Sorry, I added the credit now. Hope you don't mind it now? :)
I have to say that I find these pictures extremely aesthetical. It's crazy how the brutally powerful CPUs we have today are successors to processors created not so long ago that also, though very intricate, fit into one picture...
Thanks! No worries, I just found it amusing to randomly encounter one of my die photos. I agree, it's remarkable how much complexity there is in a modern CPU compared to the early ones.
Despite being mentioned throughout the post, I don't see a link to the video in question. I saw it when it was posted a few weeks back and really enjoyed it. I would highly recommend giving it a watch, especially if the ramifications of P vs NP are new to you [1]

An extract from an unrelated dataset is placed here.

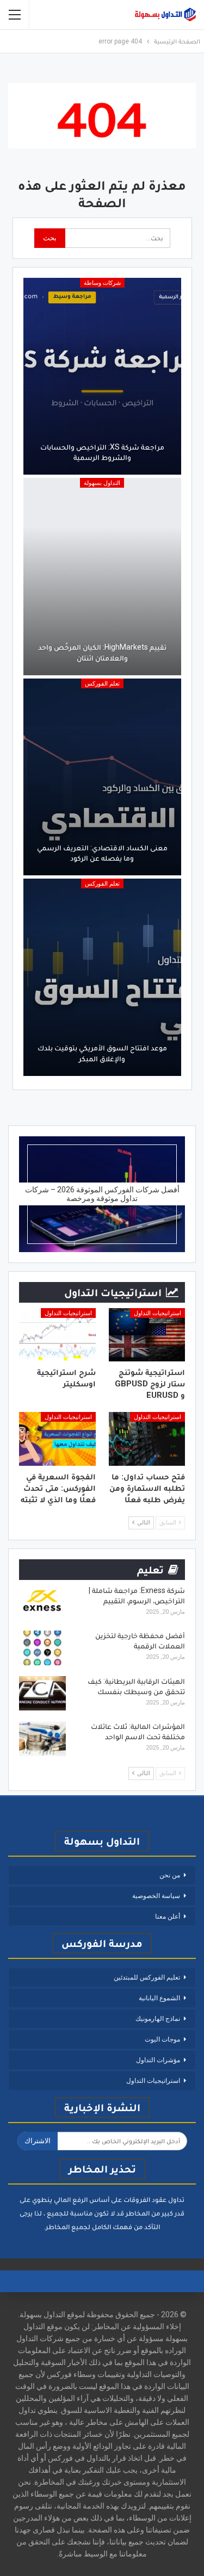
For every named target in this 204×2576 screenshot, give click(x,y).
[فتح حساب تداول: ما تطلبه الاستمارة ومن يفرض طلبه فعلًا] (147, 1438)
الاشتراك (37, 2141)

Thanks. I also added the link to the post now. Frankly, I did not count on people getting to the blog post in any other way than being curious after watching the video. :D
> We recently made a Polylog video about the P vs NP problem. As usual, our goal was to present an underrated topic in a broadly understandable way
Interesting post but not sure why the author calls it underrated. It seems to get a fare share of attention and love amongst those that care about such things.

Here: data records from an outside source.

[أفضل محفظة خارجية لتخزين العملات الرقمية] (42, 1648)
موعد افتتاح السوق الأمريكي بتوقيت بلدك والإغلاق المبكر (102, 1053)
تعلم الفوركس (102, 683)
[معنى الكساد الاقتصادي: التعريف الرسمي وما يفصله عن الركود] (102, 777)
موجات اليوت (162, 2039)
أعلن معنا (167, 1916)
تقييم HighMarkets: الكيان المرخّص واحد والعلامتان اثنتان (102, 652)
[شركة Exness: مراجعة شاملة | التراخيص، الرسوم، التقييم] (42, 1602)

Interestingly the shortest route question of the salesman problem (which is what everyone associates it with) is NP-hard and thus not necessarily even within NP. P vs NP is specifically about P vs NP complete whereas NP-hard is problems that are at least as hard as NP-complete but need not be in NP nor decision problems. So make sure you give the “is there a route <= k” version because the much more common “find the shortest route version” is not NP.
Somebody really should come up with better names. I know for a fact I knew the difference once, but right now I cannot even remember what it was without clicking the link. Surely many people who heard about this problem (and that's a lot of people, it's about as pop-mathy as it gets) don't even suspect these aren't synonymous.
Yes. A maximal value of k can be calculated as (largest weight in the graph) times (number of nodes in the graph). At that point you can do binary search to find the smallest k for which a solution exists.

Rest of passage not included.